BEGIN Exercise data

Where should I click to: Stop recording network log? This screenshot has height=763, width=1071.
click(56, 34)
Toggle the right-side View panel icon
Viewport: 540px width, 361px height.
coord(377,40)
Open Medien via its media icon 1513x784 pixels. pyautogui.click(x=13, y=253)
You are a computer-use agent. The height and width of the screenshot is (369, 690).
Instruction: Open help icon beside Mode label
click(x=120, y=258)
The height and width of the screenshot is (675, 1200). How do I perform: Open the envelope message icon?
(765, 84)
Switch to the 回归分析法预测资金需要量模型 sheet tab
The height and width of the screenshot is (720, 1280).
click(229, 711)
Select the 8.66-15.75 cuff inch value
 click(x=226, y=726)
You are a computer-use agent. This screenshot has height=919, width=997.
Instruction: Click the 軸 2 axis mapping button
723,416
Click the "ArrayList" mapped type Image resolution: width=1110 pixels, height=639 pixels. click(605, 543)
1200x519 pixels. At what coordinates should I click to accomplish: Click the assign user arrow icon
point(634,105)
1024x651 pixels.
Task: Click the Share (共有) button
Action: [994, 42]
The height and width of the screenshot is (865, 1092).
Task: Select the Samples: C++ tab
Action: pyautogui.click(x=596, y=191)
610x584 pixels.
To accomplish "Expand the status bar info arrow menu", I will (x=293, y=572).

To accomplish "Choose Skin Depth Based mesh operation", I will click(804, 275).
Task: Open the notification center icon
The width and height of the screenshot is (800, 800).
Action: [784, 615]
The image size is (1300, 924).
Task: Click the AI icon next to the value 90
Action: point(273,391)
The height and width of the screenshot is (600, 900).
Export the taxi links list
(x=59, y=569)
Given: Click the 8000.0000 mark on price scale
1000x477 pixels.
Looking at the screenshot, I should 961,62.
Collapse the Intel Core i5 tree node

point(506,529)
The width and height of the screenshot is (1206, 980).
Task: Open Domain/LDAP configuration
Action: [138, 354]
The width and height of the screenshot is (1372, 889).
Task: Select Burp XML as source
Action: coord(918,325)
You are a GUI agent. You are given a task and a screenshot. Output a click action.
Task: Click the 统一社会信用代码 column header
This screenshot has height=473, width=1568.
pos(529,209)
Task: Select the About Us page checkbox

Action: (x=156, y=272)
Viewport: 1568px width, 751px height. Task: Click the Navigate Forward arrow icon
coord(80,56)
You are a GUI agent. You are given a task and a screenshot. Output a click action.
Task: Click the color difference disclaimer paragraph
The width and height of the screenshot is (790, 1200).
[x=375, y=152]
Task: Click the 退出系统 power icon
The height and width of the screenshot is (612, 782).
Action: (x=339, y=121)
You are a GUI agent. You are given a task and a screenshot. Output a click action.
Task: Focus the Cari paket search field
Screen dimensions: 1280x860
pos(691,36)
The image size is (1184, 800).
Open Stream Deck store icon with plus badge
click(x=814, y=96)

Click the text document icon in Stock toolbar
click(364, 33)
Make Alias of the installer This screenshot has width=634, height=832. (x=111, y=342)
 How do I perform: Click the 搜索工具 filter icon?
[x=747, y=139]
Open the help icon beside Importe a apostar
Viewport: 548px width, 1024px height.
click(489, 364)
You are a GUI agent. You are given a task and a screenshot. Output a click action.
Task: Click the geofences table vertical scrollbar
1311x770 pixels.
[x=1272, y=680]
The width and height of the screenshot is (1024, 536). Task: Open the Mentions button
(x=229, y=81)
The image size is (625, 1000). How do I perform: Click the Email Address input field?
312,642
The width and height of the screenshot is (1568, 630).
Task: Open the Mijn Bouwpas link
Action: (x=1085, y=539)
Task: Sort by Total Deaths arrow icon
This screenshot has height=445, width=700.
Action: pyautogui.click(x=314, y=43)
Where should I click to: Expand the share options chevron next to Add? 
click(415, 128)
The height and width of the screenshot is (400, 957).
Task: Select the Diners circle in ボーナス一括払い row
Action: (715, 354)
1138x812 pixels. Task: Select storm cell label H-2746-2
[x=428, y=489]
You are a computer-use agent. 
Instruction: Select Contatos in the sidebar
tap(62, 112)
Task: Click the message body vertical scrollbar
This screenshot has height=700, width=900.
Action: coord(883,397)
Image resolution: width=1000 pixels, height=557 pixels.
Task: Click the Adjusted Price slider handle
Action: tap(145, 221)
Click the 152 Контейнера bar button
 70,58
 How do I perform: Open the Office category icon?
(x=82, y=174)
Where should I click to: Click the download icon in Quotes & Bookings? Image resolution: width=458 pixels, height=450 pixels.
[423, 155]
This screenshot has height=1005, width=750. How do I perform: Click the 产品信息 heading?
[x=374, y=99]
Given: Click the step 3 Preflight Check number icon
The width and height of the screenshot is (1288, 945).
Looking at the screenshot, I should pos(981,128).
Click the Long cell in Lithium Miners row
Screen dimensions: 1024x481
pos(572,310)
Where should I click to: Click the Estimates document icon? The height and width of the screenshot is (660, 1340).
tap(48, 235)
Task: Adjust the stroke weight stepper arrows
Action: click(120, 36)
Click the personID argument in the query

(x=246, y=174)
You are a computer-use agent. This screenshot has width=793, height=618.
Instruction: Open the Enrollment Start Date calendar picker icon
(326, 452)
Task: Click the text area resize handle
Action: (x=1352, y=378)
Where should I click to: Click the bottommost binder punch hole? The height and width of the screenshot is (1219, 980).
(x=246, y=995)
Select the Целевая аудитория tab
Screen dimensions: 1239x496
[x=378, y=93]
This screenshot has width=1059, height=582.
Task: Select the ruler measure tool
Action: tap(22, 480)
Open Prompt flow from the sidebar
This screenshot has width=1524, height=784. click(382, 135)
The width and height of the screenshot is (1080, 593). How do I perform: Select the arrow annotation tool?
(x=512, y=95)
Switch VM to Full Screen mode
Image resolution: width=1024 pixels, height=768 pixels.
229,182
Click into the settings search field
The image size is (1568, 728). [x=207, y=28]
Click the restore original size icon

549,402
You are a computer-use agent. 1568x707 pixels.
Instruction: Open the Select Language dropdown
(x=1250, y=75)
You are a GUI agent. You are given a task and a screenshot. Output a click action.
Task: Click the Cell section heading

END Exercise data

## Exercise description
Nothing but a number is wanted here: the count of lines in the listing with the word "computer".

## Exercise output
5